Exercise 1 -
In the freelancing thread, which company will the writer use to set up a VPS LAMP server for the site?
Exercise 2 -
Reproduce the part of the freelancing thread starting with "I was given" and going on through "that feeling sucks.".

Anyway I find it hard to value myself. What I like about building this current
project is the things I'm learning and freedom to build it as I please.

Anyway I appreciate your response. I haven't used a contract before. I in
general do milestone-based pricing although I'm finding that this doesn't make
sense. Yesterday I worked on a scraper that rebuilt the dom of a page and it's
like that kind of work compared to CSS or something how are those two equal in
price?

I was given another $100.00 thanks to my complaining but I felt bad receiving
the money. It's kind of funny because this one client I spent a month working
on this scroll-triggered animation for their product and I was having problems
with asyncrhonous processes eg. things ending before something else begins and
the thing I built was problematic. I ended up refunding them their money which
was $100.00 that feeling sucks.

Yes I am an idiot to continue building this site. But it is impressive in its
own regard. To put that under my profile.

I will also set this guy up with a VPS LAMP server to run the site with OVH.

Your post gives me hope but I have to work on the business aspect. I feel that
I just rambled and didn't really respond to your comment. Thanks for your time
and the link.

edit: I watched that video before on the "F __* you pay me " it's recommended
by a lot of people.

------
dkyc
Hi there. Is there a way to contact you in some way other than your UpWork-
profile (linked in your HN profile)? It's a good idea to include your e-mail
address there.

I was in a similar situation a while ago, but can't share all info publicly.

------
herbst
I dont. The question is why do you?

Dataset extract -
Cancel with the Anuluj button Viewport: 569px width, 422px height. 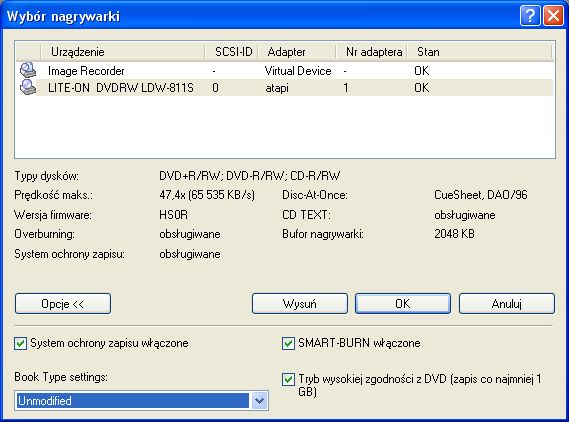coord(507,303)
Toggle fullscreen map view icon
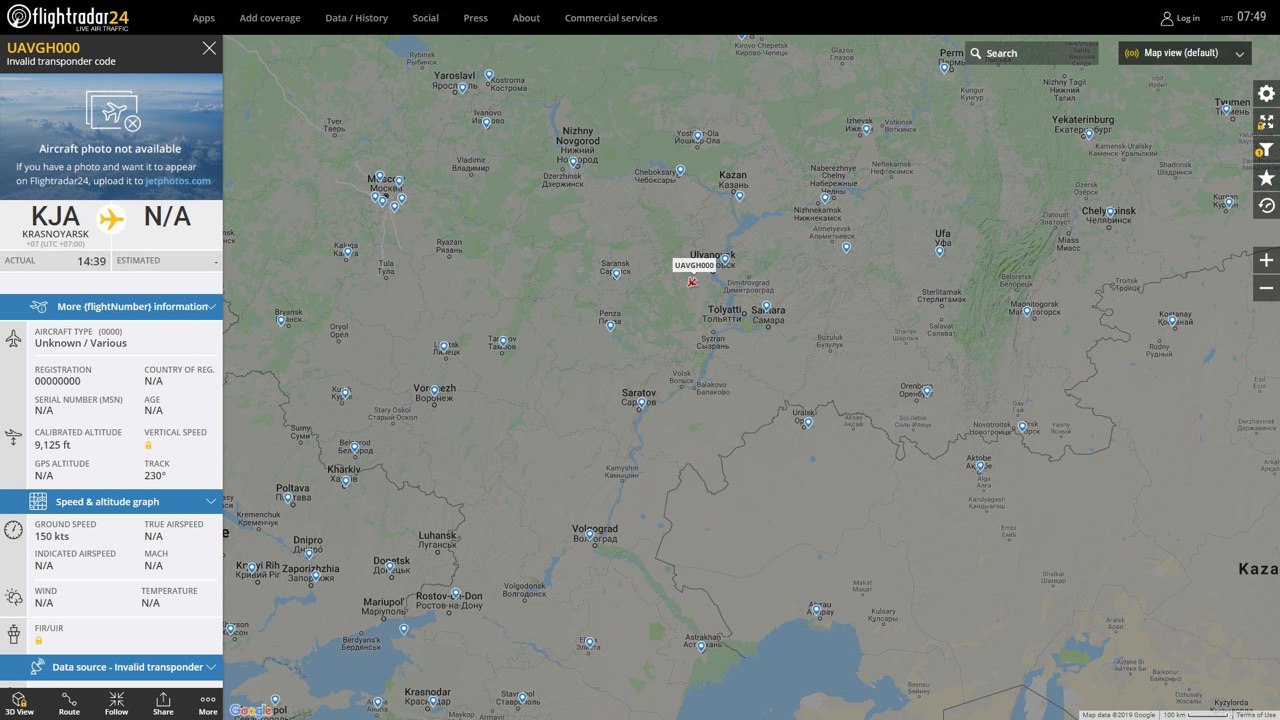 pos(1266,122)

Full response 1 -
OVH.

Full response 2 -
I was given another $100.00 thanks to my complaining but I felt bad receiving
the money. It's kind of funny because this one client I spent a month working
on this scroll-triggered animation for their product and I was having problems
with asyncrhonous processes eg. things ending before something else begins and
the thing I built was problematic. I ended up refunding them their money which
was $100.00 that feeling sucks.